• Chapitre III Lilith

    La discussion avec Samaël avait bouleversé Dieu plus qu’il n’aurait voulu l’admettre. Et tandis qu’il s’approchait des décombres de ce qui avait été un jour son palais, il sentit cette insoutenable tristesse l’envahir plus profondément et serrer brutalement son cœur. Ses enfants. Voilà les seuls mots qu’il était en mesure de se répéter alors que les ruines se profilaient nettement face à lui. Il secoua la tête en reconnaissant les statues des anges fendues où briser qui bordaient autrefois l’allée centrale recouverte de jardins luxuriants. Il ne restait plus aujourd’hui que des herbes folles recouvertes d’une épaisse couche de cendre, qui avait figée à jamais les fleurs délicates que ses Aînés étaient capables de créer par centaines. Ce palais autrefois d’une blancheur immaculée, était aujourd’hui d’un gris terne. Dieu frissonna en voyant l’entrée, où trônait autrefois deux gigantesques portes finement sculptées et recouvertes de dorures, éventrée.

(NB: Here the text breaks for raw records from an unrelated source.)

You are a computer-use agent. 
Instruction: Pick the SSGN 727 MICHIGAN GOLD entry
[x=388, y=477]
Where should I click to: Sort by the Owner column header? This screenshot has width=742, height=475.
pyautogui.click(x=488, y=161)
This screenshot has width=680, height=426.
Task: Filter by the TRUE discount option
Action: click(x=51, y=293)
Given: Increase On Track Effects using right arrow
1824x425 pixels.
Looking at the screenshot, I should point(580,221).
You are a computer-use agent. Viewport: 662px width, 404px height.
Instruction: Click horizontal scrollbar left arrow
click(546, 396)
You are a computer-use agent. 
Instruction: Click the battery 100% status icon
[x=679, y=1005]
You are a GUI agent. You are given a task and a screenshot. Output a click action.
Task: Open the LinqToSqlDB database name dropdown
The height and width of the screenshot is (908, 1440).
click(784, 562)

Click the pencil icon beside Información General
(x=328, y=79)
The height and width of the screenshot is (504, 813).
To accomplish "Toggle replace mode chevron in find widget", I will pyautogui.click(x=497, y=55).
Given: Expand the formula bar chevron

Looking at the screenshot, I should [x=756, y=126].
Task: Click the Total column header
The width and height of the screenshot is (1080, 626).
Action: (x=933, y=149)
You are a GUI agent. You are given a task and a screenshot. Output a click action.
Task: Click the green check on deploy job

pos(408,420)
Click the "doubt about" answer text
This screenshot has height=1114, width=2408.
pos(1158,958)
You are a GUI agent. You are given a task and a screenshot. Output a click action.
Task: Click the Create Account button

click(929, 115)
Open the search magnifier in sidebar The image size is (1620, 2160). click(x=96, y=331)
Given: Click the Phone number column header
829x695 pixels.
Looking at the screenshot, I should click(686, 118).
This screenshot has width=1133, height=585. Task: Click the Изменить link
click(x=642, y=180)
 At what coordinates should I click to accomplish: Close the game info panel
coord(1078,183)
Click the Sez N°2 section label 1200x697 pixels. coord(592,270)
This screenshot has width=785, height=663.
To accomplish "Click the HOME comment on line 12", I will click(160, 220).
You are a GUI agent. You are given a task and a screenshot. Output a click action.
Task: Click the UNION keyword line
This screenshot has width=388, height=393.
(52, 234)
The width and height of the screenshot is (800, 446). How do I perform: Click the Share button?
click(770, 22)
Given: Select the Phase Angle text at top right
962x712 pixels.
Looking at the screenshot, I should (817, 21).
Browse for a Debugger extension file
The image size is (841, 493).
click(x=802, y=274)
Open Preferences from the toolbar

Les portes avaient brûlées durant l’attaque, il s’en rappelait maintenant. Il ne restait plus guère que les vieux gonds rouillés qu’Azazel avait forgés.

    Prenant son courage à deux mains, Dieu s’avança dans ce qui avait été autrefois sa maison et entra prudemment. Il leva la tête et fit un tour sur lui-même pour contempler l’ampleur du désastre. Il n’était jamais revenu ici depuis la bataille. Dans le silence pesant d’un Enfer sur lequel le temps n’avait aucune prise, il contempla avec un frisson d’angoisse les ruines calcinées, les poutres effondrées au milieu de la nef centrale qui représentait l’ancienne salle du trône. Il contempla les murs arrachés, les colonnades autrefois si élégantes qui encadraient les pièces raffinées et richement décorées, aujourd’hui fendues, certaines s’étaient même effondrées sur elles-mêmes sous le poids de l’édifice. Il retint son souffle pourtant, persuadé que les cris de ses fils et de ses filles morts il y a déjà si longtemps, résonnaient encore dans ce qu’il restait de leur maison. Il se rappela la colère qui l’avait habitée et de quelle manière il avait foudroyé ce lieu autrefois enchanteur. Combien de ses enfants étaient mort ici ?

    -          "-Des centaines peut-être des milliers", siffla une voix atrocement familière.

    Dieu vit ramper depuis le fond de l’obscurité et s’insinuer entre les décombres, l’une des créatures qu’il redoutait le plus au monde. Avec les millénaires, cette première femme qu’il avait forgée était devenue monstrueuse. Lilith, la non-mère, qui exerçait sa vengeance sur toutes les filles d’Eve, en leur prenant leurs nouveaux nés. Responsable de cauchemars, perpétuellement porteuse d’enfants qui mourraient avant la naissance, les humains continuaient de la redouter avec raison.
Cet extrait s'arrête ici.